Today the North Carolina Senate tentatively voted 28 to 17 to use outside managed care corporations as part of their Medicaid reform plan. The North Carolina Medical Society (NCMS) has adamantly opposed this type of solution and has worked for more than a year in collaboration with legislators, the Department of Health and Human Services and the Governor to develop a homegrown reform plan that addresses the needs of patients as well as the budget predictability sought by the General Assembly. The NC House, the Governor and other health care stakeholders support this alternative to managed care.

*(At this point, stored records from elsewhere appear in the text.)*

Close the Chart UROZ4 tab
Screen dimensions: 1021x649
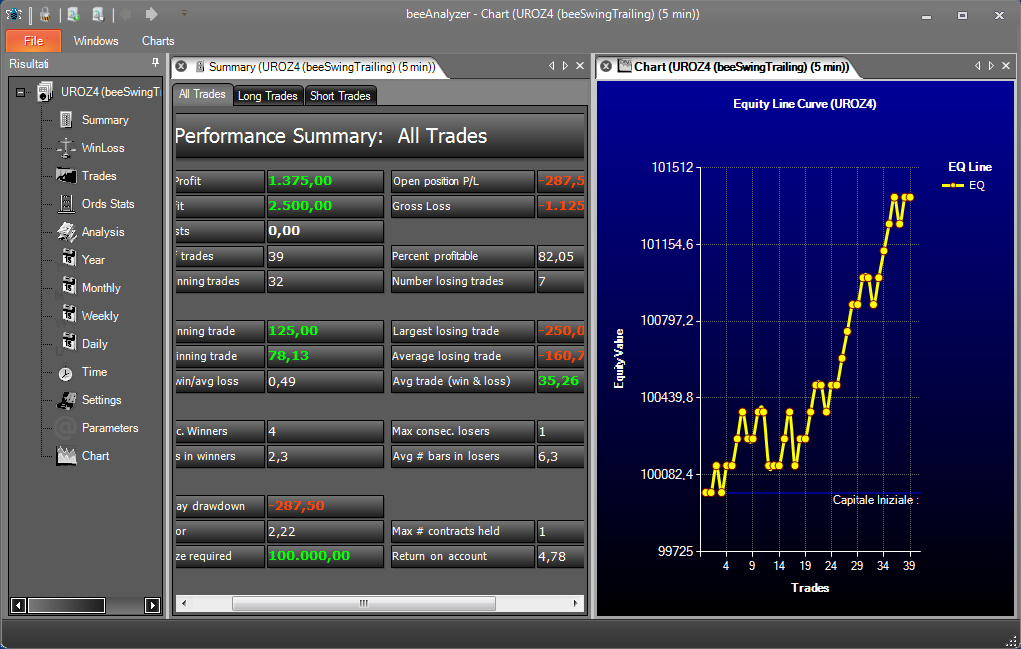(606, 66)
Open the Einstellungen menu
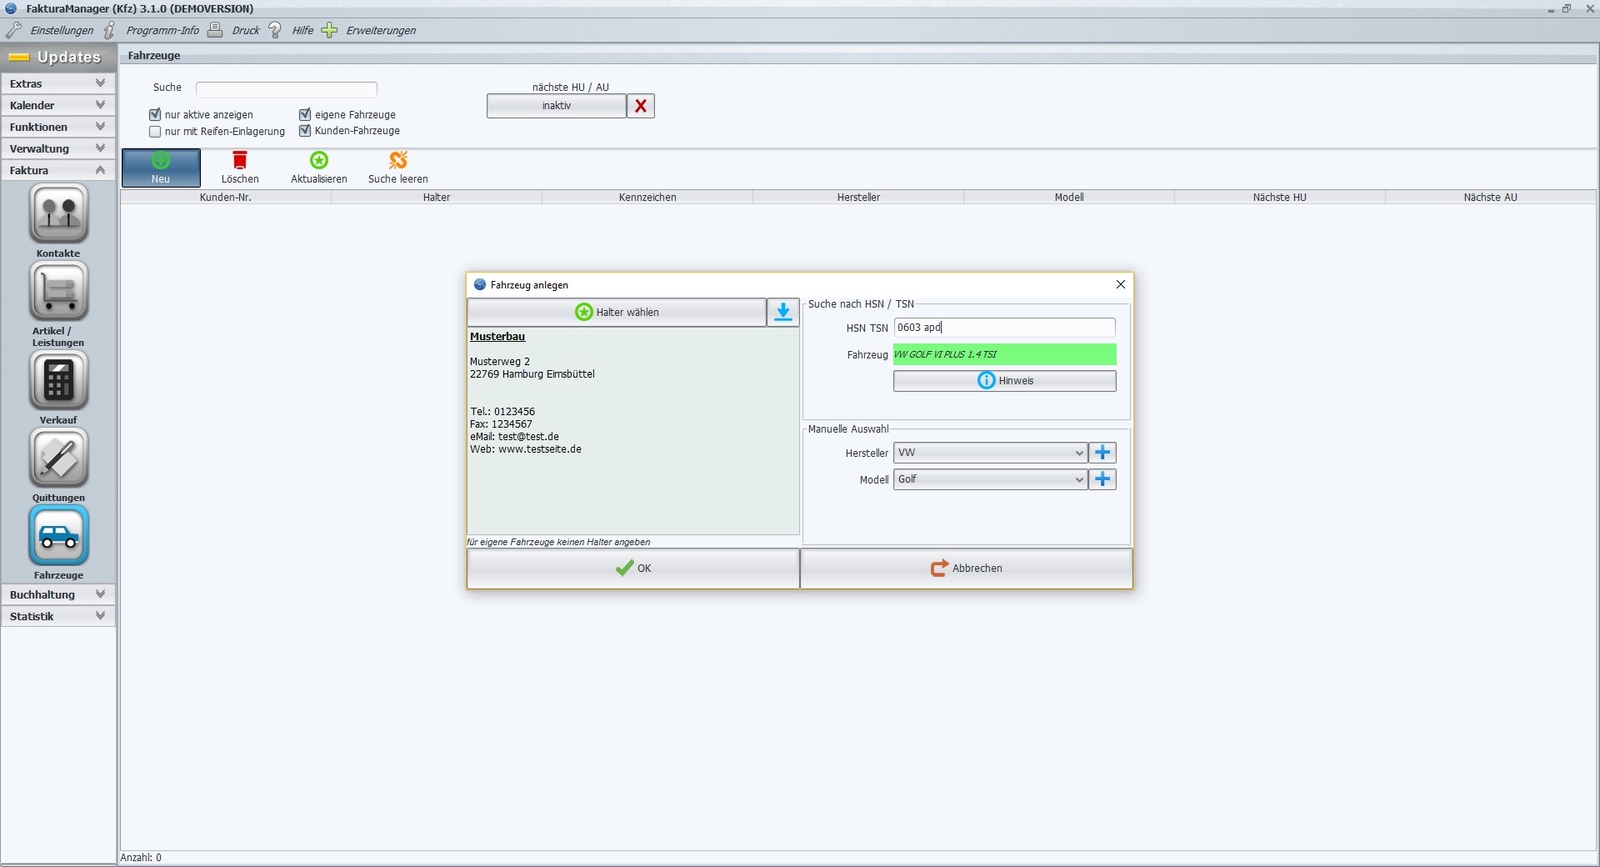Screen dimensions: 1600x867 coord(61,31)
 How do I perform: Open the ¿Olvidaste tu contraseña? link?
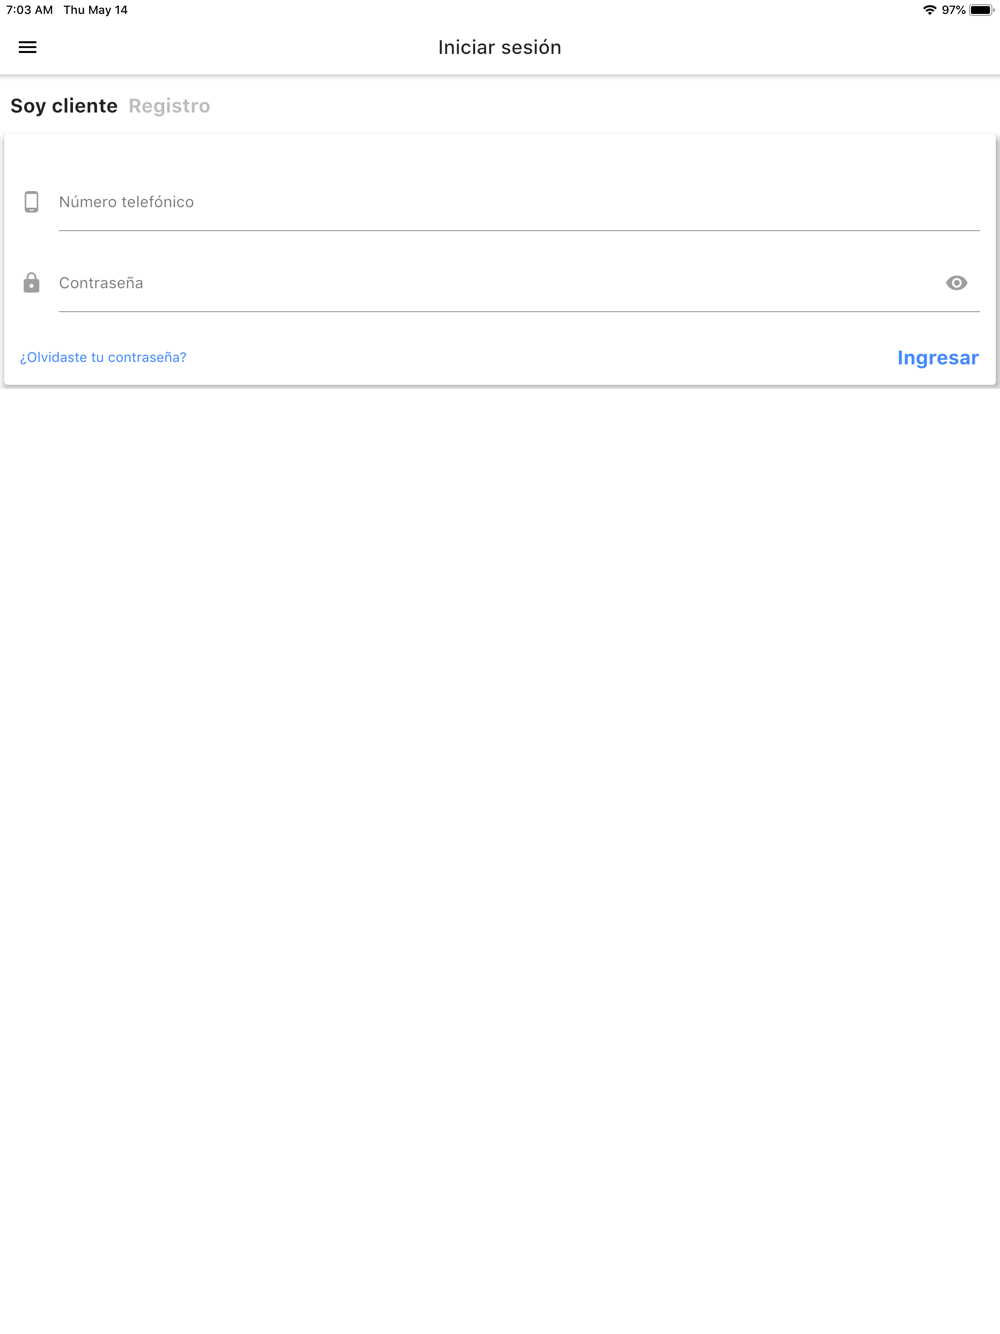pyautogui.click(x=103, y=357)
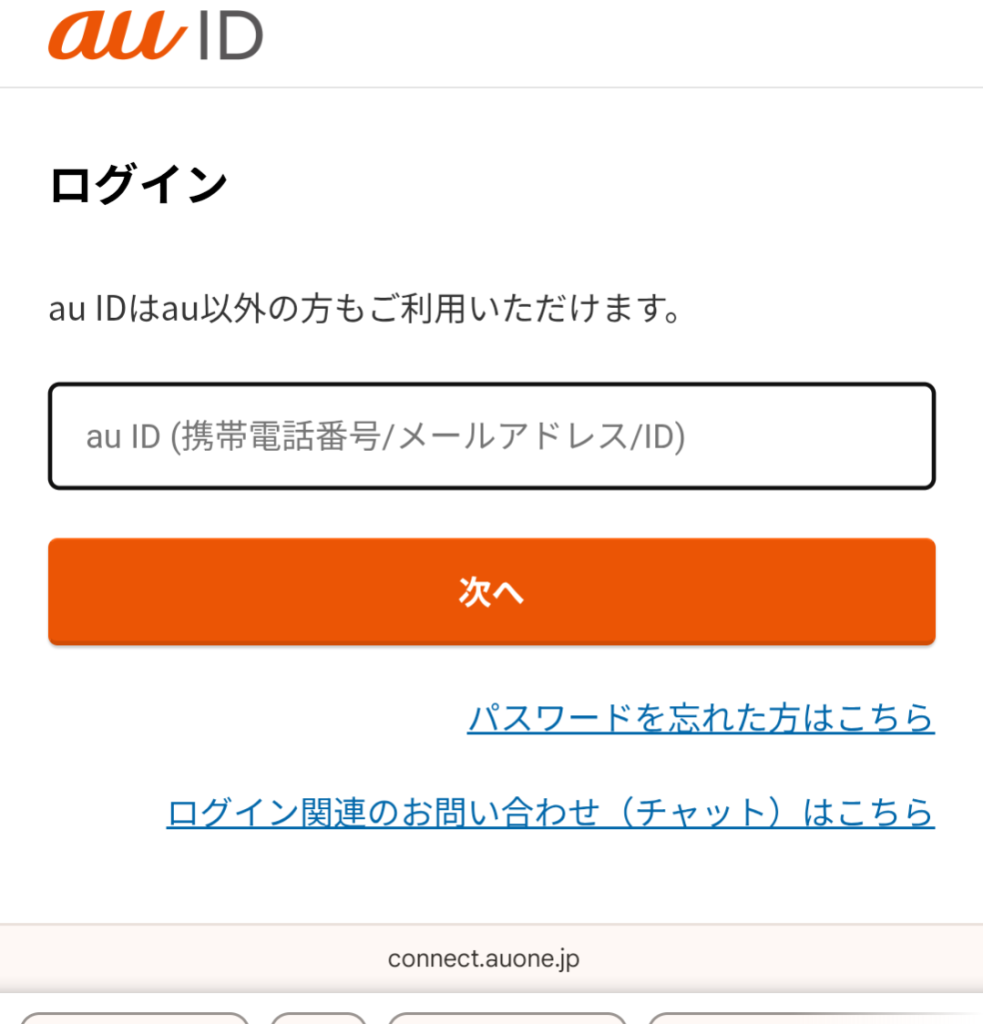Click the 次へ label text
This screenshot has height=1024, width=983.
pyautogui.click(x=491, y=592)
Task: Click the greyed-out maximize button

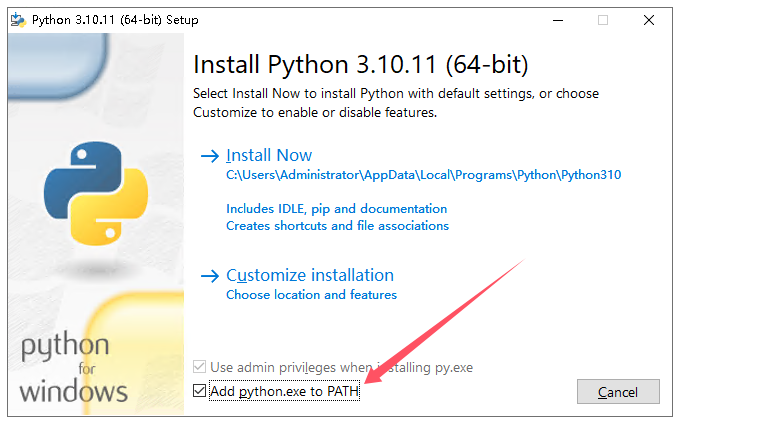Action: pos(603,20)
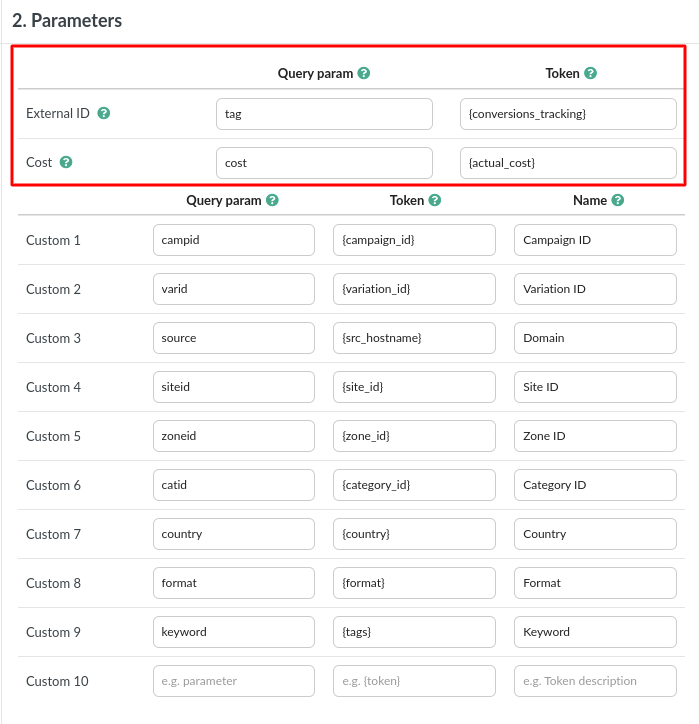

Immediately after the Senate vote today NCMS sent the following statement from NCMS EVP/CEO Robert W. Seligson to media statewide:

“Today the Senate had a clear choice between the health of our state’s most vulnerable citizens and the health of Wall Street corporations, and they chose the corporations. Despite strong alternative proposals from the North Carolina House, Governor McCrory and the health care community on the best way to improve patient care and quality and provide budget predictability, Senators voted against this consensus. Outside managed care companies have a dismal track record of success. The Medical Society would like to recognize and appreciates the bipartisan support for the consensus plan of the health care community, the House and the Governor on the Senate floor today. It appears that the 28 senators who voted for managed care are not aware or don’t care about the negative history of managed care and are welcoming it to North Carolina.”

For instance,

  • Kentucky moved 550,000 of its Medicaid patients to three national managed care corporations in 2011. Since then, a 2012 evaluation by the Urban Institute found that patients faced delays in getting care, and there was an adversarial relationship between the managed care plans and the medical community. State legislators continue to be flooded with complaints and passed a bill to set up an appeals process at the Department of Insurance to mediate disputes between the medical community and the plans. One of the managed care plans pulled out of the state last year, suing the state saying it lost money and forcing 125,000 patients into the other two plans.
  • In Illinois, a federal judge awarded over $334 million in a fraud lawsuit against the Medicaid HMO Amerigroup Illinois and its parent company, Amerigroup Corporation, for systematic and extensive fraud for discriminating against pregnant women and those with expensive medical conditions.
  • In Georgia, their Medicaid program was fined $3.7 million for consistently refusing to pay for authorized care.